------ Passage to read ------

You are viewing a plain text version of this content. The canonical link for it is here.
Posted to user@flink.apache.org by David Clutter <dc...@yahooinc.com> on 2022/01/04 15:38:53 UTC

Metaspace OOM : class loaders not being GC

I am seeing an issue with class loaders not being GCed and the metaspace
eventually OOM.  Here is my setup:

- Flink 1.13.1 on EMR using JDK 8 in session mode
- Job manager is a long-running yarn session
- New jobs are submitted every 5m (and typically run for less than 5m)

I find that after a few hours the job manager gets killed with Metaspace
OOM.  I tried increasing the Metaspace for the job manager but that only
delays the OOM.

I did some debugging using jcmd and I noticed that the size of the classes
loaded is always increasing.  Next I did a heap dump and found that
instances of org.apache.flink.util.ChildFirstClassLoader are present long
after the jobs complete.  Checking the GC roots I found that there is a
reference in java.io.ObjectStreamClass$Caches.  Seems to be this JDK issue:
https://bugs.openjdk.java.net/browse/JDK-8277072

Curious if there are any workarounds for this situation?

Re: [E] Re: Metaspace OOM : class loaders not being GC

Posted by David Clutter <dc...@yahooinc.com>.
Thanks for the responses.  I did switch to per-job mode and it is working
well of course.  I suspected there wouldn't be an easy solution, but I had
to ask.  Thanks!

On Fri, Jan 7, 2022 at 3:37 AM David Morávek <da...@gmail.com>
wrote:

> Hi David,
>
> If I understand the problem correctly, there is really nothing we can do
> here. Soft references are garbage collected when there is a high memory
> pressure and the garbage collector needs to free up more memory. The
> problem here is that the GC doesn't really take high memory pressure on
> Metaspace into the account here.
>
> I guess you might try to tweak _SoftRefLRUPolicyMSPerMB_ [1], but this
> might have some other consequences. Also this behavior might be highly
> dependent on the garbage collector you're using.

------ Collected data ------

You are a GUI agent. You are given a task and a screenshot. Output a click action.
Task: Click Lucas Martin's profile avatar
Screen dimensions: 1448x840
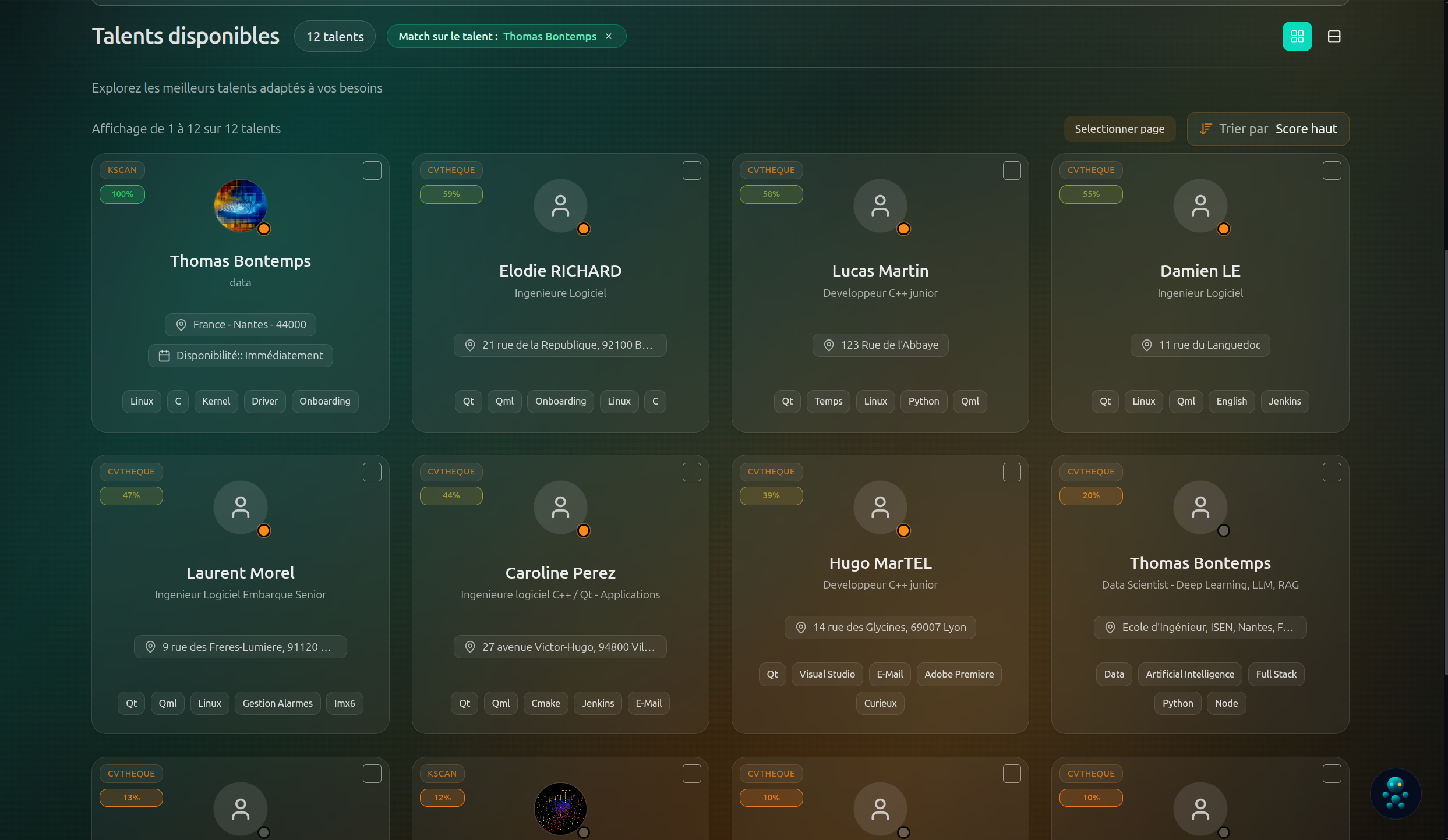880,205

------

= Task brief =
Write the next part of the Flink mailing-list thread on Metaspace OOM and class loaders (the thread placed before the listing), starting right after its last sentence.

= Response to the task =
>
>
> From the docs [1]:
>
> -XX:SoftRefLRUPolicyMSPerMB=*time*
>
> Sets the amount of time (in milliseconds) a softly reachable object is
> kept active on the heap after the last time it was referenced. The default
> value is one second of lifetime per free megabyte in the heap. The
> -XX:SoftRefLRUPolicyMSPerMB option accepts integer values representing
> milliseconds per one megabyte of the current heap size (for Java HotSpot
> Client VM) or the maximum possible heap size (for Java HotSpot Server VM).
> This difference means that the Client VM tends to flush soft references
> rather than grow the heap, whereas the Server VM tends to grow the heap
> rather than flush soft references. In the latter case, the value of the
> -Xmx option has a significant effect on how quickly soft references are
> garbage collected.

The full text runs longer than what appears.